How many lines in the records below contain the word "badge"? State only that number.

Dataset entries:
=== Section Start ===

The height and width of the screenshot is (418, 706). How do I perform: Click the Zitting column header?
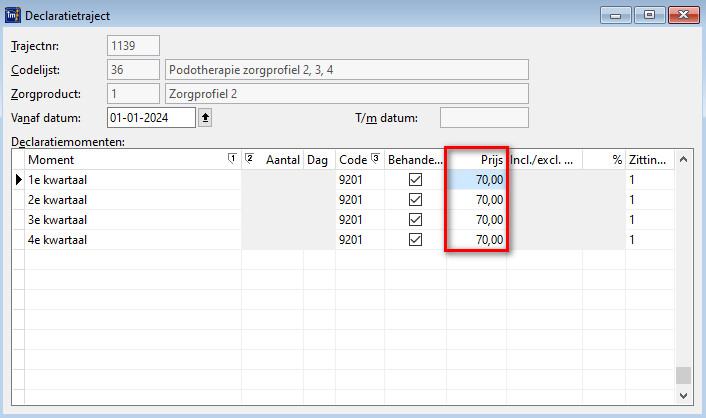click(x=648, y=159)
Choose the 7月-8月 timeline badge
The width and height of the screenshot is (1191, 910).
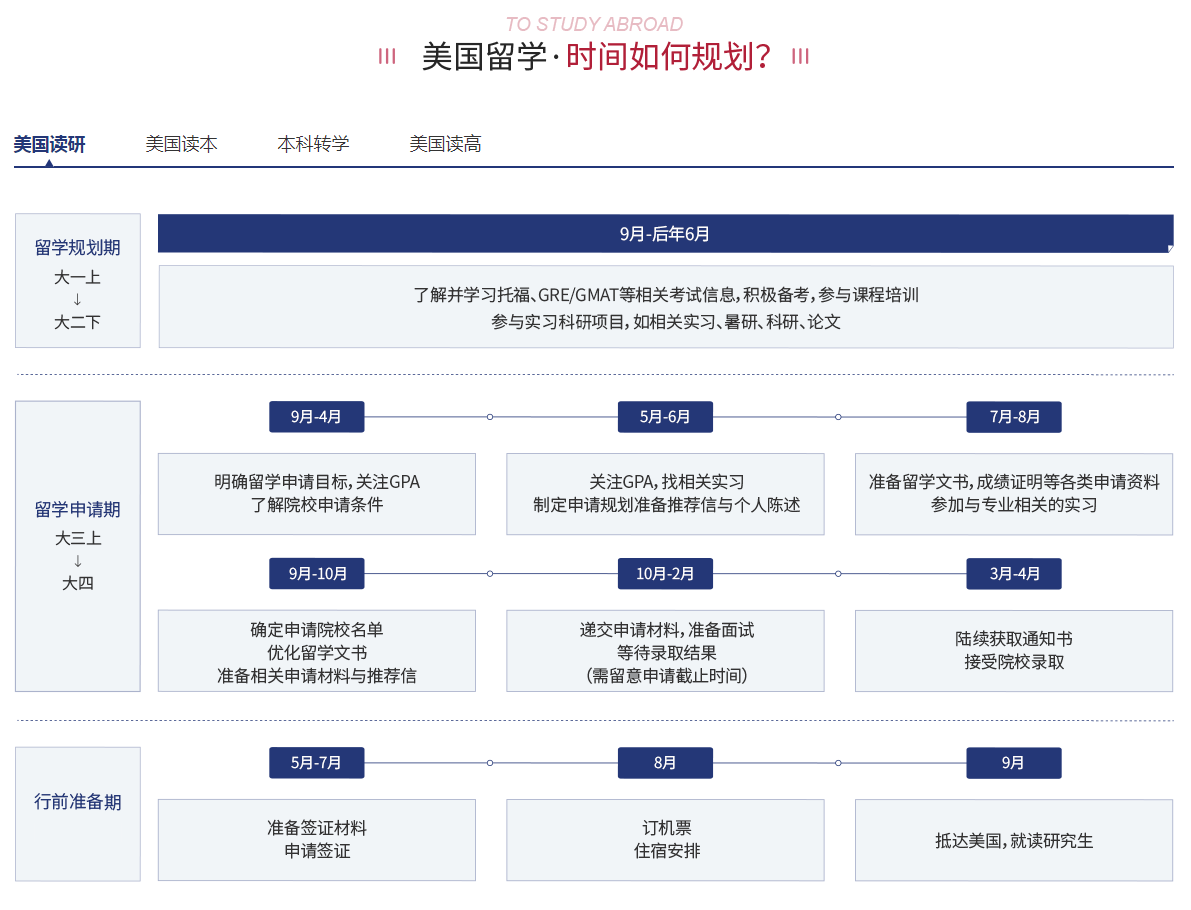[1013, 417]
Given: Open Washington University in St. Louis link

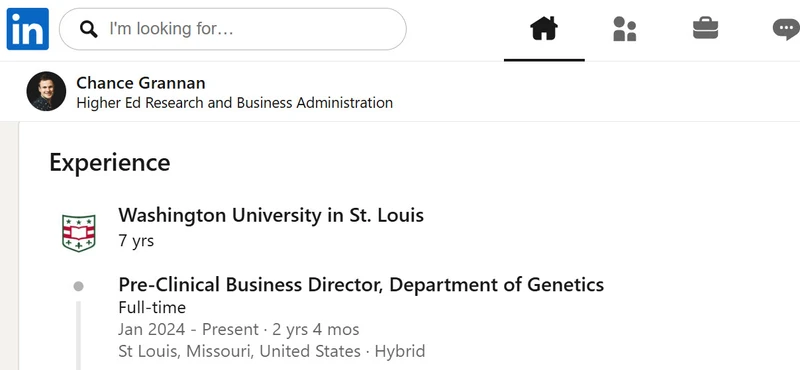Looking at the screenshot, I should click(271, 215).
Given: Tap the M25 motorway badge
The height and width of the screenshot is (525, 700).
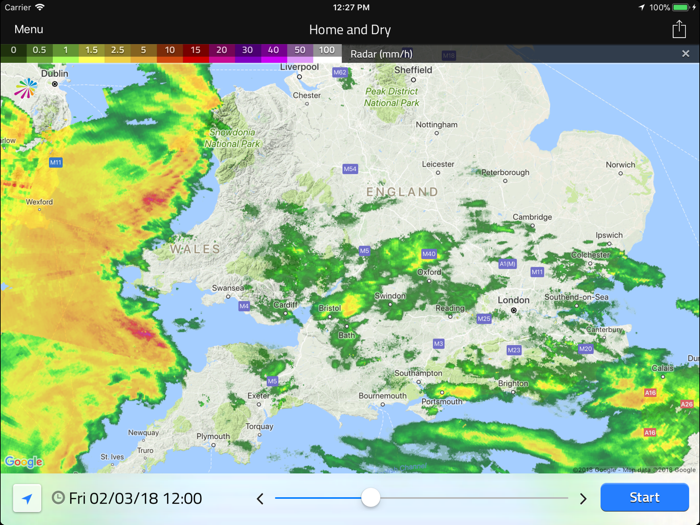Looking at the screenshot, I should (x=484, y=318).
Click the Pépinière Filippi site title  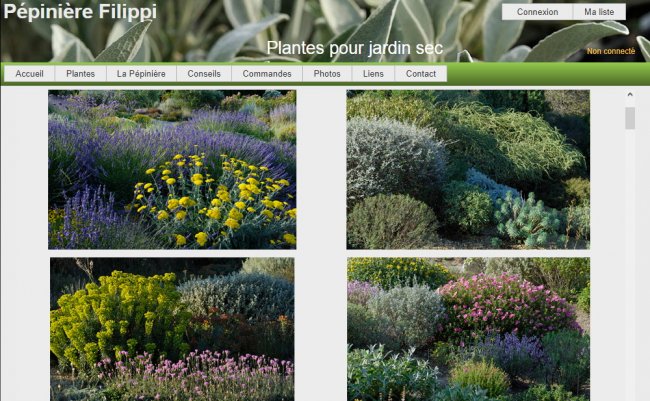80,12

=== Section End ===

Written answer:
2